Debarchan Chatterjee/NurPhoto/Getty Images
“Venture capitalists have the stomach to digest these numbers,” said Nagda, while talking about lack of profits among Indian tech giants. “But retail investors react immediately once they see quarterly numbers.”
Zomato has also disappointed investors with its relative lack of transparency,as it holds only one earnings call a year. Most public companies do four calls a year, usually after every quarterly result.
Zomato did not respond to a request for comment.
Mihir Vora, senior director and chief investment officer at Max Life Insurance called this moment a “reality check” for India’s cash-guzzling tech firms, which need to participate in more “regular investor communications.”
“The cash burn is too large,” he said. Markets want to know “where the next round of funding is coming from.”
What’s next?
Paytm’s nosedive, followed by the battering other tech stocks have received in India lately, may be forcing other companies to reconsider their IPO plans.
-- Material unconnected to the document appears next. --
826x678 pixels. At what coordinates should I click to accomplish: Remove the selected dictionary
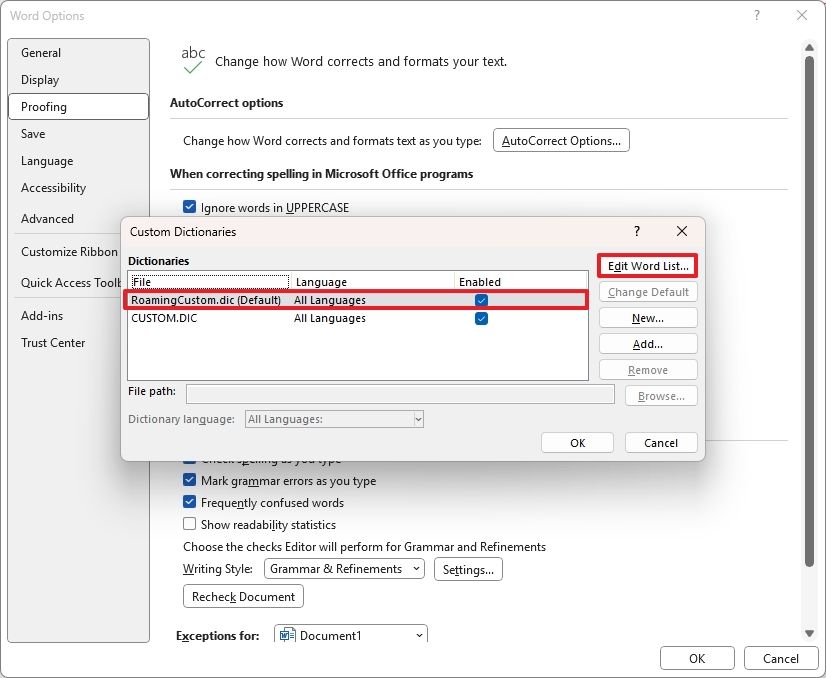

In October last year, Softbank-backed hotel chain OYO confirmed plans to raise nearly $1 billion through its debut. But, according to a recent Bloomberg report, the company is now considering “slashing its fundraising target by half or even shelving the debut.”
“It’s considering also halving its expected valuation from the $12 billion originally targeted,” Bloomberg added, citing unnamed sources.
An OYO hotel is seen in Kolkata, India on June 8, 2021.
Debarchan Chatterjee/NurPhoto/Getty Images
In an email to CNN Business, OYO “strongly” denied the assertions made in the report. “OYO continues to receive investor interest as we await approval from the regulator,” it added, but declined to disclose any specific details.
Paytm’s smaller rival Mobikwik has said it would defer its IPO, originally planned for November last year, by a few months. The company told CNN Business last year it would “list at the right time,” without sharing any other details.
Despite the current turmoil, most global investors say that India remains attractive for them, provided companies coming to market are more realistic about their valuations.
“There is no emerging market that offers the growth opportunities that India does,” said Nuno Fernandes, portfolio manager of the emerging wealth strategy at GW&K Investment Management. But he also said that he found most valuations by Indian tech giants last year “completely unwarranted” and hopes other startups would be more cautious now.
“My recommendation to the management is that it is better to be modest and be successful in the IPO, rather than have it falter.”